I initially embraced value-added methods of teacher evaluation, figuring that they could revolutionize education in the same way that sabermetricians revolutionized professional baseball. Over time, however, I realized that this analogy was somewhat flawed. There are lots of ways to analyze data, and the owners of baseball teams have a real motivation — they want to win ball games and sell tickets — to use data appropriately to ensure their best chance of success. I’m not so sure that the “owners” of public education — the politicians and ultimately the voters — share this motivation.
An excellent editorial the contrasting use of statistics in baseball and in education appeared in Education Week: http://www.edweek.org/tm/articles/2014/08/27/fp_eger_valueadded.html?cmp=ENL-TU-NEWS1 I appreciate the tack that this editorial takes: the author is not philosophically opposed to sabermetric-like analysis of education but argues forcefully that, pragmatically, we’re not there yet.
Both the Gates Foundation and the Education Department have been advocates of using value-added models to gauge teacher performance, but my sense is that they are increasingly nervous about accuracy and fairness of the new methodology, especially as schools transition to the Common Core State Standards.

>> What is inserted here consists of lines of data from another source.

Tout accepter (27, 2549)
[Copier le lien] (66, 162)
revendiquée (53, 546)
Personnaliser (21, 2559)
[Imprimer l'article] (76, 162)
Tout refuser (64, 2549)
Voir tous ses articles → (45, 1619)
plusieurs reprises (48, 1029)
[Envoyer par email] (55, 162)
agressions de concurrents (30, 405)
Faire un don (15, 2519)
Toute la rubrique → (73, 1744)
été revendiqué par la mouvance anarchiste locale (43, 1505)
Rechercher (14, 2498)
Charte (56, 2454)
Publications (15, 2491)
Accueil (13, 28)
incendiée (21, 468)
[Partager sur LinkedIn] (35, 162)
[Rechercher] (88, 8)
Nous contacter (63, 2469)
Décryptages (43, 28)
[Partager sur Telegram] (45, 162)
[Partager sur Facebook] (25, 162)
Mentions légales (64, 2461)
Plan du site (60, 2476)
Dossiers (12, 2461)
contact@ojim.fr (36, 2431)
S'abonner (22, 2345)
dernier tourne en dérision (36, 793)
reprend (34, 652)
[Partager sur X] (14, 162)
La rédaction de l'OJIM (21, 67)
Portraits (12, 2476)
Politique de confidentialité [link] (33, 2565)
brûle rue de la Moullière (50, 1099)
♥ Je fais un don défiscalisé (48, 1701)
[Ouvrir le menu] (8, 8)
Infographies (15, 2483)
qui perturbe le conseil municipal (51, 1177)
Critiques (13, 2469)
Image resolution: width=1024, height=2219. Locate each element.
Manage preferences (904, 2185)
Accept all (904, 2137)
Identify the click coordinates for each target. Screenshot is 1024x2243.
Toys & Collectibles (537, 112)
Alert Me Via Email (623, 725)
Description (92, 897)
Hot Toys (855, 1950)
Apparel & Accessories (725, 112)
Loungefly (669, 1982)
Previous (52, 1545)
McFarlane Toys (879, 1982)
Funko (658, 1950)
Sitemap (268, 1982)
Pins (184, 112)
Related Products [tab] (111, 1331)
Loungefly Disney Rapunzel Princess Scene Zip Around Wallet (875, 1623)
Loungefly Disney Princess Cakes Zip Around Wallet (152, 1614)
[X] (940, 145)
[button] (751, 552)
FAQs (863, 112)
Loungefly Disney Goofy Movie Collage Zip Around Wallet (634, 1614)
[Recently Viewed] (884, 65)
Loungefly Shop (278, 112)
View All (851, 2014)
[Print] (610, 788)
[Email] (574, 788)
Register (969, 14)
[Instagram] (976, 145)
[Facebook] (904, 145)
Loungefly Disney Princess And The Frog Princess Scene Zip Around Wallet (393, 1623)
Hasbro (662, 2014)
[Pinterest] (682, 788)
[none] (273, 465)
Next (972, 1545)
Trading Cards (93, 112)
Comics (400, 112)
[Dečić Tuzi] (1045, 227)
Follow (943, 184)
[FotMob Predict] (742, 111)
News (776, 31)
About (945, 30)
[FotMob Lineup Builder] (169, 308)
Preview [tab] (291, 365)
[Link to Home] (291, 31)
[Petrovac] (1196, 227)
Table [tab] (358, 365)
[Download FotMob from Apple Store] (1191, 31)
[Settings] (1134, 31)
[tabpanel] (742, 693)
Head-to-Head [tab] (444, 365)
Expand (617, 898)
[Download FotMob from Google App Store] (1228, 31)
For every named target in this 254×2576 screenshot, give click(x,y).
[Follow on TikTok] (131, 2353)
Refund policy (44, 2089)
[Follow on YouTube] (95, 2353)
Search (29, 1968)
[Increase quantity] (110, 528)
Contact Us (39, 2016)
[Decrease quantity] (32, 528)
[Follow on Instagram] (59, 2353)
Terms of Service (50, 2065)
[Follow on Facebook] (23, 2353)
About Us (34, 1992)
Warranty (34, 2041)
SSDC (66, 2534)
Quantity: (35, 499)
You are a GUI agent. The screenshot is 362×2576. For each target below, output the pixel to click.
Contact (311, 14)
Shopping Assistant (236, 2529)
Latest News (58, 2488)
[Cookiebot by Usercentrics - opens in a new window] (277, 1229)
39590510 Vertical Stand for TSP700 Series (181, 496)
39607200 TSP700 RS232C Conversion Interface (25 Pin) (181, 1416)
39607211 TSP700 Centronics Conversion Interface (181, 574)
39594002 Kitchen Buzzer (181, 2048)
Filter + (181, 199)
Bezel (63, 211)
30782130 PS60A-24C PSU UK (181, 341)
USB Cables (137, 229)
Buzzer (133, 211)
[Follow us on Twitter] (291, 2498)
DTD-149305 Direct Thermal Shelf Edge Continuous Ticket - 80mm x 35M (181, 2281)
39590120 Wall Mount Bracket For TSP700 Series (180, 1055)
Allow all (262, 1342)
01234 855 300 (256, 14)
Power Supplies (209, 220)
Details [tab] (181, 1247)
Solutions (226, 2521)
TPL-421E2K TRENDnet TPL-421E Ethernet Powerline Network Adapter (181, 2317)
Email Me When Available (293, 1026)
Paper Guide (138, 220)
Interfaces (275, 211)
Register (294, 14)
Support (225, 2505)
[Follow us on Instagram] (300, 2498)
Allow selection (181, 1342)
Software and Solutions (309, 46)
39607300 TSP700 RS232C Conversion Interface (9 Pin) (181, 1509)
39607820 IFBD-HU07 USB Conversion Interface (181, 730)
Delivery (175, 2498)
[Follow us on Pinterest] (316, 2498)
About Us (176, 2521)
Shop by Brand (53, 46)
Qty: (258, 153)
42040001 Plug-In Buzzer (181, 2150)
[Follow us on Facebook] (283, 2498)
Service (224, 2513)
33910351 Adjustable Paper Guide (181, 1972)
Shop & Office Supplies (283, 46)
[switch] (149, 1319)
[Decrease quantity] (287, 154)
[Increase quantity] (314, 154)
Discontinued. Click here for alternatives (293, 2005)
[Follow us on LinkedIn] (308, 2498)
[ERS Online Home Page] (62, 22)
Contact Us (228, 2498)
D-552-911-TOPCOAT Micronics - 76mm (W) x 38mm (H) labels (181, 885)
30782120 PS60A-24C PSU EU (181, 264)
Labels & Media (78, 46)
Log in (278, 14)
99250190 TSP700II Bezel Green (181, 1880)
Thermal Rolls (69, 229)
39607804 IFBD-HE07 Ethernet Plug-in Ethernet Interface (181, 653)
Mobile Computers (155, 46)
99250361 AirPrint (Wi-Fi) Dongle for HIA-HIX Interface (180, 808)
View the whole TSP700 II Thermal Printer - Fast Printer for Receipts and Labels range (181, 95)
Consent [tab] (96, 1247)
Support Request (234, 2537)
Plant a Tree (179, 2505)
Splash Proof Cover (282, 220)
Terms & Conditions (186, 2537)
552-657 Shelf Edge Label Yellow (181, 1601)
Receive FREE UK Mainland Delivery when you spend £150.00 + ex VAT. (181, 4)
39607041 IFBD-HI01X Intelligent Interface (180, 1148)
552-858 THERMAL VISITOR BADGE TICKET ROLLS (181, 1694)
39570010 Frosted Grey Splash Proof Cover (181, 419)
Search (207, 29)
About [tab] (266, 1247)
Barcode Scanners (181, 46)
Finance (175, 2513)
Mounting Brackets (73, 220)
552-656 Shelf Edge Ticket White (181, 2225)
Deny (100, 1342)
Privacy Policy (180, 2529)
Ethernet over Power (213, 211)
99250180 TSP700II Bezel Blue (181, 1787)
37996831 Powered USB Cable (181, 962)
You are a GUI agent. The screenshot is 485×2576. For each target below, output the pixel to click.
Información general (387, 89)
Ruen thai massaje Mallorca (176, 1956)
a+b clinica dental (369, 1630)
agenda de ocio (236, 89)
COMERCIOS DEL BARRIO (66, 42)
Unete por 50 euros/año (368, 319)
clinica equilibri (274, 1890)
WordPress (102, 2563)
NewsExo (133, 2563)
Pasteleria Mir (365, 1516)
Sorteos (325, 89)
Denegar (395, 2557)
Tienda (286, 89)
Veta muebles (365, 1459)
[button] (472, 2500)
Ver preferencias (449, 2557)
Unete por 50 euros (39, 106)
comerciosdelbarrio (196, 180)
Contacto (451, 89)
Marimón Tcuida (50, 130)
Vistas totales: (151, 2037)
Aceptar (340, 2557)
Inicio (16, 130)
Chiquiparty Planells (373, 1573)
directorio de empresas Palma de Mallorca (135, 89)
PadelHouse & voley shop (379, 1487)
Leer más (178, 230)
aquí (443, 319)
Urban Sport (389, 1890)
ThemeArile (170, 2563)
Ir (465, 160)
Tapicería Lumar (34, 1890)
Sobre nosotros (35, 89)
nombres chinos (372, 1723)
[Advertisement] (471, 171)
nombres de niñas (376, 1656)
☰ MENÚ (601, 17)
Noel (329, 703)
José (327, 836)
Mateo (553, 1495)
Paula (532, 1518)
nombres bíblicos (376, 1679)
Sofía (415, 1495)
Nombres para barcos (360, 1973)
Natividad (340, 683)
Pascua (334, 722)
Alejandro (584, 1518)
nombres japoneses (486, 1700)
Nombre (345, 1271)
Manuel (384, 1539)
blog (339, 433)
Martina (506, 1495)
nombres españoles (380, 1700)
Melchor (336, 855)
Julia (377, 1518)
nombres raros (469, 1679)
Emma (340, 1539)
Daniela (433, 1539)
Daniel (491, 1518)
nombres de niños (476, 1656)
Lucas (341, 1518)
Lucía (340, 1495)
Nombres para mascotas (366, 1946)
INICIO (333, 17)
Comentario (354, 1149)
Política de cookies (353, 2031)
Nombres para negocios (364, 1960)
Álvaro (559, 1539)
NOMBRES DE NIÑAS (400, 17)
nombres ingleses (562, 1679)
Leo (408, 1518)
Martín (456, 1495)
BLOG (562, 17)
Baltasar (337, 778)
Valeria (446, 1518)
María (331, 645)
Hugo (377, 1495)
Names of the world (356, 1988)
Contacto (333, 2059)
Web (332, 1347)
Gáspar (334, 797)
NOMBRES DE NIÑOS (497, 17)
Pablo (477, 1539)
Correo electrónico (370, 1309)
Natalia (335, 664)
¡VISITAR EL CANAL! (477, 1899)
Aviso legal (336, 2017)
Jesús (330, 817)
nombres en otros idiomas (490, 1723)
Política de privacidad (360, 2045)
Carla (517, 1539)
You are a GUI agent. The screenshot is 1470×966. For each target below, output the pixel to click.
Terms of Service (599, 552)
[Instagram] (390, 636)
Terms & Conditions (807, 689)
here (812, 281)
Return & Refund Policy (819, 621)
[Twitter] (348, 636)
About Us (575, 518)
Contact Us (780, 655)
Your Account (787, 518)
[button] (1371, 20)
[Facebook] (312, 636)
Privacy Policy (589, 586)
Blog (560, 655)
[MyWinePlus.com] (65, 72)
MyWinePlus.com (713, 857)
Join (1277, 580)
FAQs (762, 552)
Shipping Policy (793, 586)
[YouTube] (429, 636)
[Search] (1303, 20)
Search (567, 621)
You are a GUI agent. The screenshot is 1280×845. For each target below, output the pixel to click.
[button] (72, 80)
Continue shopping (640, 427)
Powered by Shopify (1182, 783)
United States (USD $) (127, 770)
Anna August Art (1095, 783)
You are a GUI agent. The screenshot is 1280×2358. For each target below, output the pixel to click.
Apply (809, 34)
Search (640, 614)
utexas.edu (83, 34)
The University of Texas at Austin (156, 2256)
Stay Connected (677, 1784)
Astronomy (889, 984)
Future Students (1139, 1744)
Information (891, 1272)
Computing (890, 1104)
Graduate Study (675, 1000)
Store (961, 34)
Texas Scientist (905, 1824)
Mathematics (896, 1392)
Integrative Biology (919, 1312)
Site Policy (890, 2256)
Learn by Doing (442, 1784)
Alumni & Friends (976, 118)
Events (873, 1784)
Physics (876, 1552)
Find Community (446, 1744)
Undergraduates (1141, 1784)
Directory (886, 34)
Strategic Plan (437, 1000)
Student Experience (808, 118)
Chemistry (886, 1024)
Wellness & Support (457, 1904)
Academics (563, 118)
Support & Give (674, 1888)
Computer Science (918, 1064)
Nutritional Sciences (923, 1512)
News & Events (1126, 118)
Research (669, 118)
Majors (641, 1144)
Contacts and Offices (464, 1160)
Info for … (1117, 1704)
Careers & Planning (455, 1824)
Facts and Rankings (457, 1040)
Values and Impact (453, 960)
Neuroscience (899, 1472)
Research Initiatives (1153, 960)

There are definitely grounds for apprehensiveness. Oddly enough, many of the reasons that the similarly structured WAR [Wins Above Replacement] works in baseball point to reasons why teachers should be skeptical of value-added models.
WAR works because baseball is standardized. All major league baseball players play on the same field, against the same competition with the same rules, and with a sizable sample (162 games). Meanwhile, public schools aren’t playing a codified game. They’re playing Calvinball—the only permanent rule seems to be that you can’t play it the same way twice. Within the same school some teachers have SmartBoards while others use blackboards; some have spacious classrooms, while others are in overcrowded closets; some buy their own supplies while others are given all they need. The differences across schools and districts are even larger.
The American Statistical Association released a brief report on value-added assessment that was devastating to its advocates. ASA set out some caveats on the usage on value-added measurement (VAM) which should give education reformers pause. Some quotes:
VAMs are complicated statistical models, and they require high levels of statistical expertise. Sound statistical practices need to be used when developing and interpreting them, especially when they are part of a high-stakes accountability system. These practices include evaluating model assumptions, checking how well the model fitsthe data, investigating sensitivity of estimates to aspects of the model, reporting measures of estimated precision such as confidence intervals or standard errors, and assessing the usefulness of the models for answering the desired questions about teacher effectiveness and how to improve the educational system.
VAMs typically measure correlation, not causation: Effects – positive or negative – attributed to a teacher may actually be caused by other factors that are not captured in the model.
Under some conditions, VAM scores and rankings can change substantially when a different model or test is used, and a thorough analysis should be undertaken to evaluate the sensitivity of estimates to different models.
VAMs should be viewed within the context of quality improvement, which distinguishes aspects of quality that can be attributed to the system from those that can be attributed to individual teachers, teacher preparation programs, or schools. Most VAM studies find that teachers account for about 1% to 14% of the variability in test scores, and that the majority of opportunities for quality improvement are found in the system-level conditions. Ranking teachers by their VAM scores can have unintended consequences that reduce quality.